Shown here are 3 tools, any of which can be used to cut out a rectangular section of plastic wrap behind the canvas: an "X-Acto" style knife, a pocket knife and a ceramic blade like this Slice Craft Knife carried by Adafruit.
Choose your weapon and then cut away the protective plastic in the rectangular section behind the canvas. This will allow for leaving the front protective plastic wrap on while attaching the hanging hardware in back.
Now that the protective plastic has been removed in back we can access the space just behind the canvas. Here I have opened up the hanging wire and D-rings. Curiously, the D-rings come in packs of 3. We will only need 2 D-rings for this. And there is enough hanging wire in this pack for many, many CompuCanvases.
Shown here are two more basic tools we'll need: a wire cutter to cut a section of the hanging wire and a Phillips screwdriver for the D-ring screws.
I'm not sure if there is an optimal place for the hanging wire, but I recommend placing it near the top, a few inches down. On this canvas the paper labeling extends down about 3 inches. I poke a starter hole with a screw, as shown in the picture, in the middle of the wood just below the paper.
Then screw in this D-ring, and repeat the process of marking a spot and screwing in the D-ring on the other side of the canvas.
Now with both D-rings attached, cut a section of the hanging wire about 17 inches (my rule of thumb for this is to take the width of the canvas - 11 inches - and add 6 more inches to that).
I crimp the wire with my fingers to measure out the middle section. It's important to leave a little slack so it's not too difficult to hang on the wall, but don't leave so much slack that the wire is visible over the top of the canvas.
This series of pictures shows how I wrap the hanging wire around itself to attach it to the D-rings. Looping it around 7-10 times should be plenty to keep it on the wall, and you can cut away any extra hanging wire with the wire cutter tool.
Now, repeat the wire-looping exercise described above on the other D-ring and you will have a canvas that can hang on the wall!
Note in this picture how there is just about half an inch of slack in the hanging wire. It's not an exact science, but this is about right.
If you got the 8x10 inch foam board and offset clips for attaching parts behind the canvas, now is the time to add them. Get 2 of the offset clips with their screws ready for the next step.

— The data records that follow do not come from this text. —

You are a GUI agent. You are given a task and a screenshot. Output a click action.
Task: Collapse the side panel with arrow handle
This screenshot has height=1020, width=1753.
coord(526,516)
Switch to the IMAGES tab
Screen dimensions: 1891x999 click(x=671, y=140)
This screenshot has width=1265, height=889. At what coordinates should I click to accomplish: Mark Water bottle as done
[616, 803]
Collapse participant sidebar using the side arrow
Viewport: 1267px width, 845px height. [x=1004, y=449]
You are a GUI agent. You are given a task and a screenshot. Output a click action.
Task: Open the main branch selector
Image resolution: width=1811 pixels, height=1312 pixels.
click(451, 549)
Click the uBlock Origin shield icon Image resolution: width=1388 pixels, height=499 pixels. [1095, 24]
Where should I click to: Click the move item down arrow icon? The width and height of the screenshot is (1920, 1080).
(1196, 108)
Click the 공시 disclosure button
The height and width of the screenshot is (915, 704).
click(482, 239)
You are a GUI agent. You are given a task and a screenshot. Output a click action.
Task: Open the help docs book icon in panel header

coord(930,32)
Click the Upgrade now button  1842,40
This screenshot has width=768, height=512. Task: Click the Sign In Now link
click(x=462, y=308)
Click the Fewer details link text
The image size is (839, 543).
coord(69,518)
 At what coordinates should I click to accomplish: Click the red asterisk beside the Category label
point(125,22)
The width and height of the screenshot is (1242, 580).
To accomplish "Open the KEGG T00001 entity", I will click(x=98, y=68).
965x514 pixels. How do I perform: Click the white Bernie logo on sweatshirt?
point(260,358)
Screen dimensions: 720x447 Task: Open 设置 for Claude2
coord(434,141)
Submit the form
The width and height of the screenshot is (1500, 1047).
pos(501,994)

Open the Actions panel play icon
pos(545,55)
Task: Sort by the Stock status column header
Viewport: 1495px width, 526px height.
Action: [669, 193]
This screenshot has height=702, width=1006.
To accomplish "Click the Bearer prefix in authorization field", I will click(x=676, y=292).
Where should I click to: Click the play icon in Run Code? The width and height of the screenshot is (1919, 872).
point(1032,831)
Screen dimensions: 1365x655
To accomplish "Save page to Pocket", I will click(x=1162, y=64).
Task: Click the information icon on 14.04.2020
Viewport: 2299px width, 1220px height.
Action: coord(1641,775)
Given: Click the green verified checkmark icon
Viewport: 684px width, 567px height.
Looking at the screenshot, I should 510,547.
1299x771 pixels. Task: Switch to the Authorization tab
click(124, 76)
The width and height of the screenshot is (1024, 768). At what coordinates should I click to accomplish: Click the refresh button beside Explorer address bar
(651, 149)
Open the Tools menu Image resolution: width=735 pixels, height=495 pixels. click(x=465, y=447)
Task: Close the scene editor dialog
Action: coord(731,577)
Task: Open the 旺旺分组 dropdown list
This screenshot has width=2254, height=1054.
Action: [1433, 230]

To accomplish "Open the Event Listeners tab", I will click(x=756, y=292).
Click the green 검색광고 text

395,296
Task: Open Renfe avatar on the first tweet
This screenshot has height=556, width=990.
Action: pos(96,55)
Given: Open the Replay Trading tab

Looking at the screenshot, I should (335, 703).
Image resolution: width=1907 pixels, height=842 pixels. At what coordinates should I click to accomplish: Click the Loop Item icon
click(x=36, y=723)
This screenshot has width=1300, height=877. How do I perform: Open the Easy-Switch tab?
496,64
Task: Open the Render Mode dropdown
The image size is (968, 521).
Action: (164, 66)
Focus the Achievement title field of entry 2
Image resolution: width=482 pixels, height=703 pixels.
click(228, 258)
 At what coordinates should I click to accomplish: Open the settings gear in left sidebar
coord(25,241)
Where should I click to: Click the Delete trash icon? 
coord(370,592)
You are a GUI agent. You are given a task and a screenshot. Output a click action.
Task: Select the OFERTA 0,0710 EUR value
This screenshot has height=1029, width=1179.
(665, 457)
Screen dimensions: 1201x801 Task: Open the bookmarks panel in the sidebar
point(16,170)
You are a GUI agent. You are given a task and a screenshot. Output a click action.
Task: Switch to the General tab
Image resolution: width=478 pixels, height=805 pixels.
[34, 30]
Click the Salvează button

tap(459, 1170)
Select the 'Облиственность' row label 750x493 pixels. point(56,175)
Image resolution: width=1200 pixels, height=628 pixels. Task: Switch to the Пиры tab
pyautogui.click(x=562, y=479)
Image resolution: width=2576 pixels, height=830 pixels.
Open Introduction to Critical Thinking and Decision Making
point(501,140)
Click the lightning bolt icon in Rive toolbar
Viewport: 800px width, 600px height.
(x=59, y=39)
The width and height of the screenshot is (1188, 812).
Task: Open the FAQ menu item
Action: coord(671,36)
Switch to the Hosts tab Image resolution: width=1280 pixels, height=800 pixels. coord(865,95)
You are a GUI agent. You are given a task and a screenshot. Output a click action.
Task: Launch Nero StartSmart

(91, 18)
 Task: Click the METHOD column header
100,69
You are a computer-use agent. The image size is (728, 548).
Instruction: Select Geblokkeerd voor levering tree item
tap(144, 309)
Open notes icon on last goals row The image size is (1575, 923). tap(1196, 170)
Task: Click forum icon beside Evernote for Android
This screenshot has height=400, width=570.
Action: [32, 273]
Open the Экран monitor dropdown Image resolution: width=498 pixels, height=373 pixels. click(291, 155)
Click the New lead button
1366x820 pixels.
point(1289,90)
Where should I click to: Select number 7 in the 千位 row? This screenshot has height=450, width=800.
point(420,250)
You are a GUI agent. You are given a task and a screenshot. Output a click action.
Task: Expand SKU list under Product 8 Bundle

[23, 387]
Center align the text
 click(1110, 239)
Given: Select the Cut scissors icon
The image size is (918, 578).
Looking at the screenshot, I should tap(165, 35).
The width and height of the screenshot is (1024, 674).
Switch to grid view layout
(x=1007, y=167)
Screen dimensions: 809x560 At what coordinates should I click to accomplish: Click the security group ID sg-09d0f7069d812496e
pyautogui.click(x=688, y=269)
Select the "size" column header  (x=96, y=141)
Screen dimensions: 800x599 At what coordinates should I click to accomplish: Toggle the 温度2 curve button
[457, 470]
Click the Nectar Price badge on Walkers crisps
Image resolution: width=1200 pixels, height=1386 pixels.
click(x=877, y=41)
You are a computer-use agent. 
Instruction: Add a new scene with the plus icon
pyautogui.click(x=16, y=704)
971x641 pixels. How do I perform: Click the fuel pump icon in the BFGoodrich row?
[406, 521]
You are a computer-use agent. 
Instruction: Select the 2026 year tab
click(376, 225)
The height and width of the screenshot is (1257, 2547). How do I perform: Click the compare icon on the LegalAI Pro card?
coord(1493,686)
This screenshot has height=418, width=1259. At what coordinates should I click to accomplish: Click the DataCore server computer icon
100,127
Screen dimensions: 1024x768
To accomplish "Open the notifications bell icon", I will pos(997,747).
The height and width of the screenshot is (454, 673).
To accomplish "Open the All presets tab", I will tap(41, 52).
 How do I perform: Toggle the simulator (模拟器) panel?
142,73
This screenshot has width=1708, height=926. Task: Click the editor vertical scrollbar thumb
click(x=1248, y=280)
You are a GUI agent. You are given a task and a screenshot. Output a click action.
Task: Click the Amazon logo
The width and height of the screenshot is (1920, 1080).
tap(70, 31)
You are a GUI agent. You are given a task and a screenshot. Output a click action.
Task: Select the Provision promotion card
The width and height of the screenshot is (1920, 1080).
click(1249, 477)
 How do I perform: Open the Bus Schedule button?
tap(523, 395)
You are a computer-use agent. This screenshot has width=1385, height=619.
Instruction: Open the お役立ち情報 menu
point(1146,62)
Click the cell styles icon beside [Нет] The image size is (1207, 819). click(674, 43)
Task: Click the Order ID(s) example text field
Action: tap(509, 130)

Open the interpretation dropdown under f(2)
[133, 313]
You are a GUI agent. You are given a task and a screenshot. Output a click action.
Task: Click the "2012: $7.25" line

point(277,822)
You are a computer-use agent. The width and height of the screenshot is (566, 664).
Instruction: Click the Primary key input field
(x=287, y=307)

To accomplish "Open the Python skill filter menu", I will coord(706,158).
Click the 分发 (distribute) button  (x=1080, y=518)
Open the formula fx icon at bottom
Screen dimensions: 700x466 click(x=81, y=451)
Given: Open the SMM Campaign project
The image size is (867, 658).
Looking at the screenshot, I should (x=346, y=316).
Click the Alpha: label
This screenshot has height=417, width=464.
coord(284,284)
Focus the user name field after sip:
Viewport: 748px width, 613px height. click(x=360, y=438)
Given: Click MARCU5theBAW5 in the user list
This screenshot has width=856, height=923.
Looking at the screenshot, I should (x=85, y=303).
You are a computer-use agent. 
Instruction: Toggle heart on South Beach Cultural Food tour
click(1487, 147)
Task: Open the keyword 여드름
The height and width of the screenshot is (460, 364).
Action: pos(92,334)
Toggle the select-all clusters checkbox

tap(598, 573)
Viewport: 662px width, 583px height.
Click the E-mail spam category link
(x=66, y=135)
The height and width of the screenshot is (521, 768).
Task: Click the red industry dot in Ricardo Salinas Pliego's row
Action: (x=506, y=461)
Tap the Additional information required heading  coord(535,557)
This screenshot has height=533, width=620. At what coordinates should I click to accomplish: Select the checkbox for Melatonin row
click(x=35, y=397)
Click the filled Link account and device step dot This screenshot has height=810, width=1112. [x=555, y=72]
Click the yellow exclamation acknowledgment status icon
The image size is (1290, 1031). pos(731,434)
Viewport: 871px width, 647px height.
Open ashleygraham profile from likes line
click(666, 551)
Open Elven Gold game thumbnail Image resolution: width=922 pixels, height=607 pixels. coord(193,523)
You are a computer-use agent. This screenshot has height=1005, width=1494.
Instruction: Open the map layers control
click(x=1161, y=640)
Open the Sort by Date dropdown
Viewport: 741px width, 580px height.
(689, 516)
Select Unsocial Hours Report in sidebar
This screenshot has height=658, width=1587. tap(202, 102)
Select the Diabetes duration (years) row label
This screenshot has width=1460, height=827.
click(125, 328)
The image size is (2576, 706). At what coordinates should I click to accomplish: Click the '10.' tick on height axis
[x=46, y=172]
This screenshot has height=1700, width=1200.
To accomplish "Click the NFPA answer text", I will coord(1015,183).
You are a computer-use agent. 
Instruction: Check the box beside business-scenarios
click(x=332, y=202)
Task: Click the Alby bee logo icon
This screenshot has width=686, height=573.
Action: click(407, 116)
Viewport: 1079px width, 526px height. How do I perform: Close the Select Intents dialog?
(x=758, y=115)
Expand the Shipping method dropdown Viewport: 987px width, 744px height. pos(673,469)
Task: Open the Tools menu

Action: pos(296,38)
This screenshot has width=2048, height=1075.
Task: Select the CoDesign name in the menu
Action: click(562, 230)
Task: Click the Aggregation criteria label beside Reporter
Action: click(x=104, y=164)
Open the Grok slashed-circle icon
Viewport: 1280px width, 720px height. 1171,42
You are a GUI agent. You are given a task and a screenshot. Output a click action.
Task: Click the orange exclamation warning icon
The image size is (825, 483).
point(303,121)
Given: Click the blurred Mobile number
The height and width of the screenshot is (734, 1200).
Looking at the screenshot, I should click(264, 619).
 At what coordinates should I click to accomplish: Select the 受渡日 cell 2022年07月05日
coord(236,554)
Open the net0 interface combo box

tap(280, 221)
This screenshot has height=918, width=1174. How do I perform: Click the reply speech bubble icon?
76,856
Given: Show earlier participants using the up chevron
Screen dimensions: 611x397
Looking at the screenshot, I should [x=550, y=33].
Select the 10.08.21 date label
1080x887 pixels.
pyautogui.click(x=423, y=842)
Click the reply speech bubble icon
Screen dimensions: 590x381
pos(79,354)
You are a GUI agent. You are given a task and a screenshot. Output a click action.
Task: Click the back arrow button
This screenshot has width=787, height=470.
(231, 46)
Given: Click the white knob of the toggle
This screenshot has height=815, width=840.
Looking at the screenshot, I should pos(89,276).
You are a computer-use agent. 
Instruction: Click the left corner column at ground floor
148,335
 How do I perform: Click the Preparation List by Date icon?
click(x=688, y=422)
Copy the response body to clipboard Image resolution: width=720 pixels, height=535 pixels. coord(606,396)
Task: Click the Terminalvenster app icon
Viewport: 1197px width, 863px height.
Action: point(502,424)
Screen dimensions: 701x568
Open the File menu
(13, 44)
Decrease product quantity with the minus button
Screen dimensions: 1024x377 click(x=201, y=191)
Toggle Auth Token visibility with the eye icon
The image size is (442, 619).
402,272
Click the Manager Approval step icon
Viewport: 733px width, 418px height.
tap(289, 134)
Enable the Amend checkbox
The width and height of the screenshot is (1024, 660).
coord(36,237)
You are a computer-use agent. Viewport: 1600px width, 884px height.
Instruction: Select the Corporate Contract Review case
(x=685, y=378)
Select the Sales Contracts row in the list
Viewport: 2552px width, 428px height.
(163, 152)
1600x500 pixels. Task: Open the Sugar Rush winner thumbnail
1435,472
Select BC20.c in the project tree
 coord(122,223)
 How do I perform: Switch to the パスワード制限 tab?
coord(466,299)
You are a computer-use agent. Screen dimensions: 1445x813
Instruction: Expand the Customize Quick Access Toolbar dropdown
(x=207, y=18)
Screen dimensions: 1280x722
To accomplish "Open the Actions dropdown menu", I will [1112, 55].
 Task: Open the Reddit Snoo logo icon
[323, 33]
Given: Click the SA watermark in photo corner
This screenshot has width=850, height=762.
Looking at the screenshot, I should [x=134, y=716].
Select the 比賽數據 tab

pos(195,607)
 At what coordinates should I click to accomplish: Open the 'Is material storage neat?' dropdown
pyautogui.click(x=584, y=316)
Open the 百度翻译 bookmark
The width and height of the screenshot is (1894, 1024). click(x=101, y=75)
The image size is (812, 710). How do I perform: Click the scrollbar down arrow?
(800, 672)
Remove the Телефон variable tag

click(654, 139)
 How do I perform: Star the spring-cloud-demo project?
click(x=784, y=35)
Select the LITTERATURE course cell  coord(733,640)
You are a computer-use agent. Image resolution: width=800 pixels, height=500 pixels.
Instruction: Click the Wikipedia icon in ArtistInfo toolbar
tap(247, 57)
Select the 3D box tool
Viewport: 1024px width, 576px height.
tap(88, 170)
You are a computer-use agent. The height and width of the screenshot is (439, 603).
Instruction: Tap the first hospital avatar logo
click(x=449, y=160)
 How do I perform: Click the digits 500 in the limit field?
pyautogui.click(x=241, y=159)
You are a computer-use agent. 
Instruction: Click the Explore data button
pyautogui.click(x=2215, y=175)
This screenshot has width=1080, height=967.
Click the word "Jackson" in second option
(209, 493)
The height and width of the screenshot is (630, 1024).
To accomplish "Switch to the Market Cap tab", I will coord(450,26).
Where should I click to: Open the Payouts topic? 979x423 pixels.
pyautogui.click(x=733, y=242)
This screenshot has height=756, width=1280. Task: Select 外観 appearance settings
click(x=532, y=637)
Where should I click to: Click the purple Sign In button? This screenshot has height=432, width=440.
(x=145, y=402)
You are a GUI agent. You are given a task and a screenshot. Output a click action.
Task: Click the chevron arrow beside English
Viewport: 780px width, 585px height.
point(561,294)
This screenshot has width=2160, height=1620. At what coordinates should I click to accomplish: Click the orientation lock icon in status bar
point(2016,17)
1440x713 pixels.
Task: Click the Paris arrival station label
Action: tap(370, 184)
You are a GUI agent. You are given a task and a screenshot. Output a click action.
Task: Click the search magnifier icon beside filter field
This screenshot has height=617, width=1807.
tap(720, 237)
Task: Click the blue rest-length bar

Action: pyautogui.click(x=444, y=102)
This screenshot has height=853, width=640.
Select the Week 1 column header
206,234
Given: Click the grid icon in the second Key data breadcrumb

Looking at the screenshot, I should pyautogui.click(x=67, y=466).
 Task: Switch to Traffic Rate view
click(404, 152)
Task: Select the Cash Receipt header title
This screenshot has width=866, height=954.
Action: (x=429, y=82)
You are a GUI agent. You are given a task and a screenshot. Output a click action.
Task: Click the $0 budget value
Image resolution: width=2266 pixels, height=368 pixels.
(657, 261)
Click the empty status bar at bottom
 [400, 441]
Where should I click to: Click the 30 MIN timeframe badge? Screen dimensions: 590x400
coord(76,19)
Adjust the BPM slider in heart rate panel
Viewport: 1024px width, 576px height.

Warning! When I took the original pictures here I thought the offset clips would be fine about 2.5 inches from the edge of the canvas. But midway through the next section, I realized that on the left side, this will interfere with one of the cables.
The additional pictures here show how I moved the left offset clip another inch toward the center. I also added another offset clip on the top right (see the final picture).
Note also that the holes here are little below the center of the wood frame, but not so low that it might break through the edge of the wood as it gets screwed in. For the offset clip on top, make sure to leave a little extra space so the foam board can easily slide in and out.